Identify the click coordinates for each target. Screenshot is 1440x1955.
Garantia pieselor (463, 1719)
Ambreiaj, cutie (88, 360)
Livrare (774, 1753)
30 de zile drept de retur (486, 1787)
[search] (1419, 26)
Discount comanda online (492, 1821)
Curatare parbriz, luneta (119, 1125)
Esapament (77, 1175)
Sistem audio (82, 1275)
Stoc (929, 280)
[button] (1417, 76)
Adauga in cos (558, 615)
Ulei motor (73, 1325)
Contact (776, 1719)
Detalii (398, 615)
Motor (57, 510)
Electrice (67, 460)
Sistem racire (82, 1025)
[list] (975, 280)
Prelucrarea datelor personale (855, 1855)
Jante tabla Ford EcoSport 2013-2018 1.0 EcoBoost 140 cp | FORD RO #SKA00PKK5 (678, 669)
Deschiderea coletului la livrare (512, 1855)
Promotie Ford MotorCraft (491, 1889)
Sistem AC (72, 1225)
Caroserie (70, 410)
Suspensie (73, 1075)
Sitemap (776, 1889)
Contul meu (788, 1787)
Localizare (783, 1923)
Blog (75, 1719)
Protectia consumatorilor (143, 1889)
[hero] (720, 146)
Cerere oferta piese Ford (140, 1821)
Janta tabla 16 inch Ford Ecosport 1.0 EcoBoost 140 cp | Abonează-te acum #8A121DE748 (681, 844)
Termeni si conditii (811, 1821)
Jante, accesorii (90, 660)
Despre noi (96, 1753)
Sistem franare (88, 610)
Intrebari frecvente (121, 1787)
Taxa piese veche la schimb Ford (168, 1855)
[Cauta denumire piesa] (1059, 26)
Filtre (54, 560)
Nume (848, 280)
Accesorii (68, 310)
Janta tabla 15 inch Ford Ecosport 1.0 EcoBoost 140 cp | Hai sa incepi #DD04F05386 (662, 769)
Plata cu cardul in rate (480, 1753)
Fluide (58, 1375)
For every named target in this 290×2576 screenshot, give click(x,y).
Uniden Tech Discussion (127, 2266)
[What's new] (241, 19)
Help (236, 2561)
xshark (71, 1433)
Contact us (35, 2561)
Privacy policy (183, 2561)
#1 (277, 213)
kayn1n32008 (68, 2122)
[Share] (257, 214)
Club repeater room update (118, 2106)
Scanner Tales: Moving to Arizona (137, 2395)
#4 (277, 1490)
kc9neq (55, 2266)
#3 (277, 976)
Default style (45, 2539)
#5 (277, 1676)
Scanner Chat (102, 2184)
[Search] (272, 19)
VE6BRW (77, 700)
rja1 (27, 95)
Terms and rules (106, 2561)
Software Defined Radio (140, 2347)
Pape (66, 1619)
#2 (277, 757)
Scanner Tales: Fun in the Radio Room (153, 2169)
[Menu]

- What you have to do:
Lay out the lines from the one containing "Default style (45, 2539)" through the last line, inclusive, as a Markdown table with the columns Number and Line, numbering the rows and leaving out blank lines.

- Full response:
| Number | Line |
|---|---|
| 1 | Default style (45, 2539) |
| 2 | #5 (277, 1676) |
| 3 | Scanner Chat (102, 2184) |
| 4 | [Search] (272, 19) |
| 5 | VE6BRW (77, 700) |
| 6 | rja1 (27, 95) |
| 7 | Terms and rules (106, 2561) |
| 8 | Software Defined Radio (140, 2347) |
| 9 | Pape (66, 1619) |
| 10 | #2 (277, 757) |
| 11 | Scanner Tales: Fun in the Radio Room (153, 2169) |
| 12 | [Menu] |